> **PASSAGE PROVIDED**:
>> begin

Do you get any messages in the nagios.log saying something like:
service_result_worker_thread: poll(): (text-rep of errno) ?
> -Background
> I have been running Nagios with the same version on a different box with
> the exact same compile options and config files for months and
> everything is working fine. I am upgrading from a AMD 32 bit system
> (RedHat Enterprise v4) to a new box with Dual 64 bit Opterons running
> (RedHat Enterprise v4 64bit).
>
Are you going to do this upgrade or have you already done it? Was the
kernel compiled with a 64-bit compiler? Was glibc and the thread-library
compiled with a 64-bit compiler? What versions of kernel, glibc and
thread-library are you using? What flavour of thread-library are you
using (linux-threads or nptl)?
> I compile with: ./configure --prefix=/home/nagios/nagios
> --with-cgiurl=/nagios/cgi-bin --with-nagios-user=nagios
> --with-nagios-group=nagios --with-htmurl=/nagios --with-perlcache
> --enable-embedded-perl
>
Try disabling embedded perl. When embedded perl is enabled (particularly
with caching), the routine Nagios goes through after the fork() call is
quite frankly so thread-unsafe that it's a miracle that it works
anywhere at all.
> It seems that there might be a thread/race/timing issue that is relieved
> when there is enough debugging or if strace is involved in the thread
> handling.

>> end

> **EXERCISE**: Please write out everything in the Nagios reply above from "Do you get any" down to "Enterprise v4 64bit).".

> **DATA PROVIDED**:
>> begin

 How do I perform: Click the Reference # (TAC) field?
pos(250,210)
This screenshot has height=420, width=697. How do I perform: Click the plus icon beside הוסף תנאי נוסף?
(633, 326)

>> end

> **EXERCISE SOLUTION**:
Do you get any messages in the nagios.log saying something like:
service_result_worker_thread: poll(): (text-rep of errno) ?
> -Background
> I have been running Nagios with the same version on a different box with
> the exact same compile options and config files for months and
> everything is working fine. I am upgrading from a AMD 32 bit system
> (RedHat Enterprise v4) to a new box with Dual 64 bit Opterons running
> (RedHat Enterprise v4 64bit).